Sarkozy se va a la guerra

PARÍS – En 2003, Francia, durante la presidencia de Jacques Chirac, tomó la delantera en la oposición a la invasión del Iraq de Sadam Husein preparada por los Estados Unidos. El llamativo discurso del ministro de Asuntos Exteriores de Francia, Dominique de Villepin, en las Naciones Unidas encarnó el “espíritu de resistencia” contra una aventura que resultó peligrosa. En 2011, durante la presidencia de Nicolas Sarkozy, Francia ha adoptado de nuevo una posición muy notoria sobre una cuestión de guerra y paz, excepto que ahora los franceses, junto con los británicos, están encabezando la lucha para proteger al pueblo de Libia de su excéntrico y brutal dirigente, coronel Muamar el Gadafi.

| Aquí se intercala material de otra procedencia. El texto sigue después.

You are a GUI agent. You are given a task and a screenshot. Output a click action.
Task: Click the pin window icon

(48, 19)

¿Por qué parece ansiar Francia semejante prominencia? Para los franceses, la posición internacional de Francia sigue siendo un elemento decisivo para la formación de su identidad nacional. La forma como los demás nos ven afecta a la forma como los franceses nos vemos a nosotros mismos y nada es más inquietante para nosotros que ser vistos con indiferencia o, peor aún, pasar inadvertidos.

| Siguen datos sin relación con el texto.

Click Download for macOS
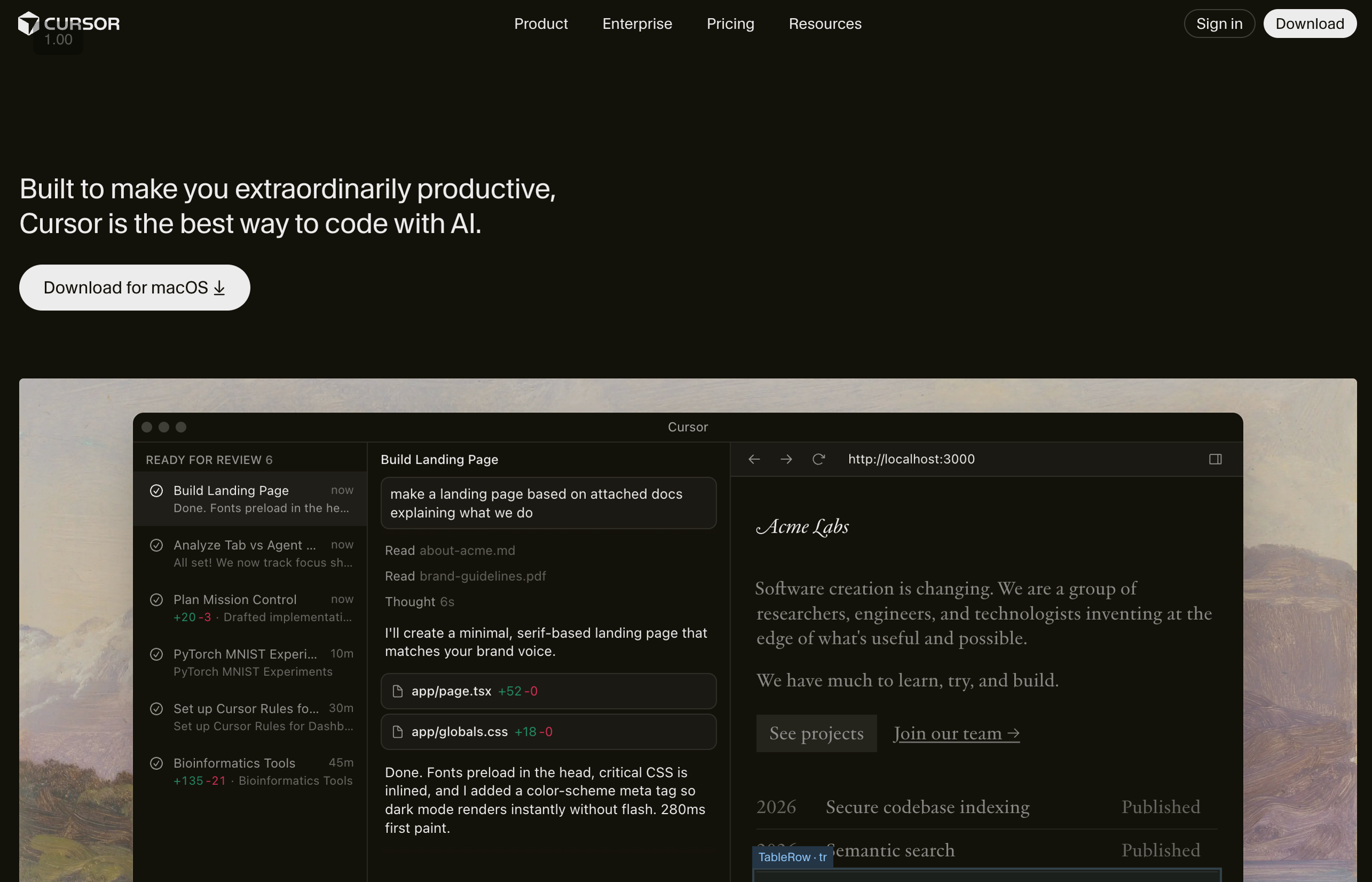1372x882 pixels. tap(134, 287)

De repente, con la cuestión de Libia, podemos decirnos que estamos alcanzando a Alemania, cuya pusilanimidad resulta chocante; estamos indicando el rumbo a los Estados Unidos y las banderas francesas (y británicas) ondean en las calles de la Libia “liberada”, junto con la nueva bandera de ese país, y de forma igualmente repentina los franceses, según las primeras encuestas de opinión, vuelven a sentirse orgullosos de serlo.